- [What to produce]: A picture-free, exact reproduction of the listing that follows is required.

- [Information given]:
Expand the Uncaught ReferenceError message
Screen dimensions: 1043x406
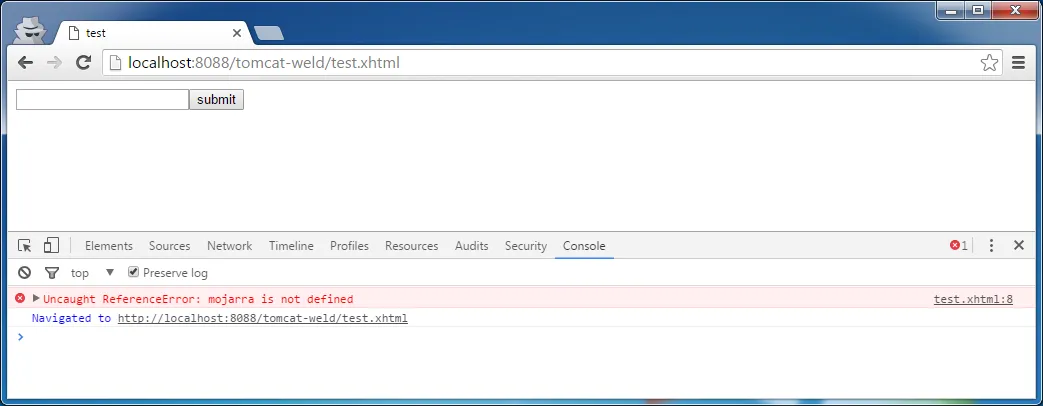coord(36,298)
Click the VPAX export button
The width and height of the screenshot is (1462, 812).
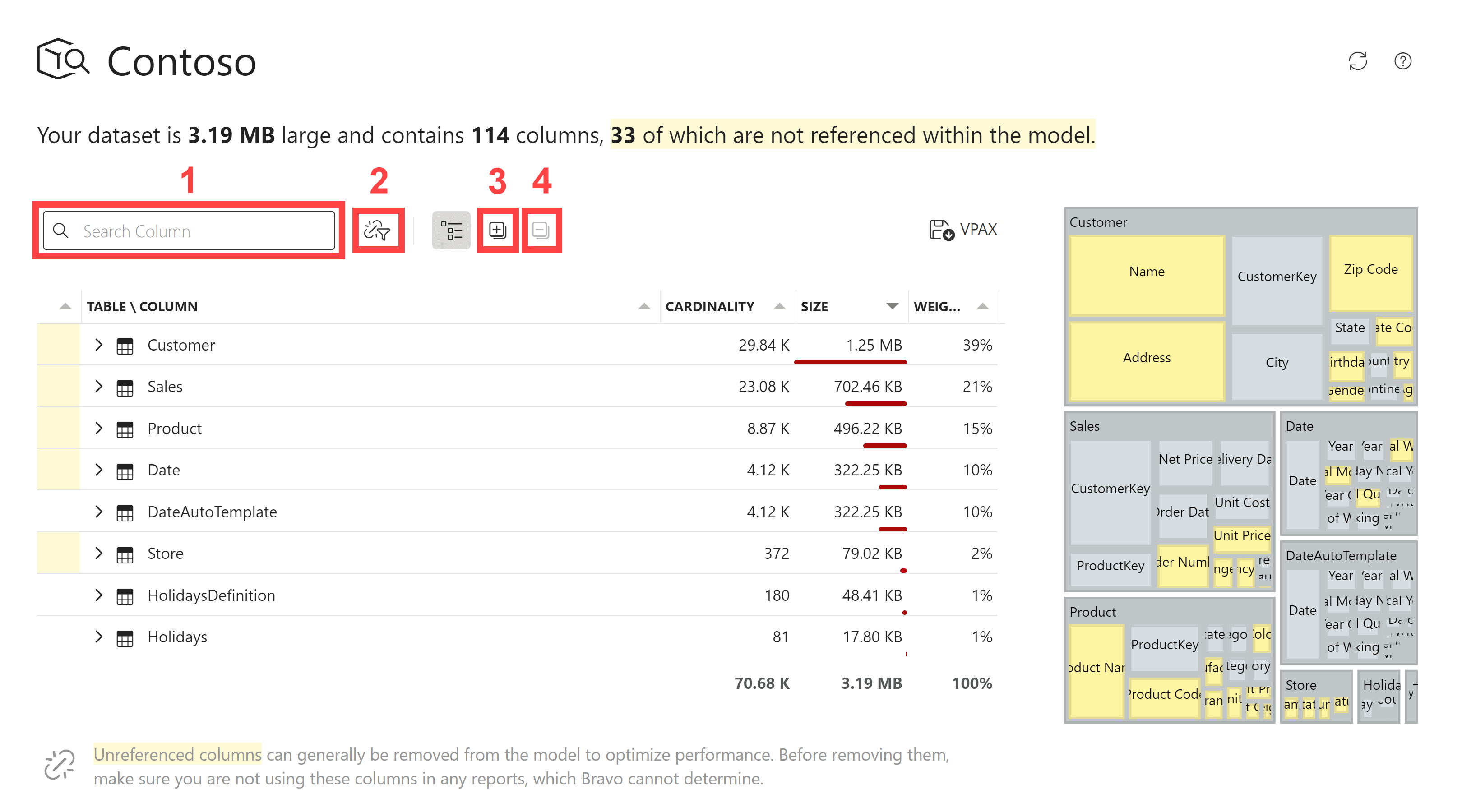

- [Written response]:
Expand the Uncaught ReferenceError message
Screen dimensions: 1043x406
coord(36,298)
Click the VPAX export button
The width and height of the screenshot is (1462, 812).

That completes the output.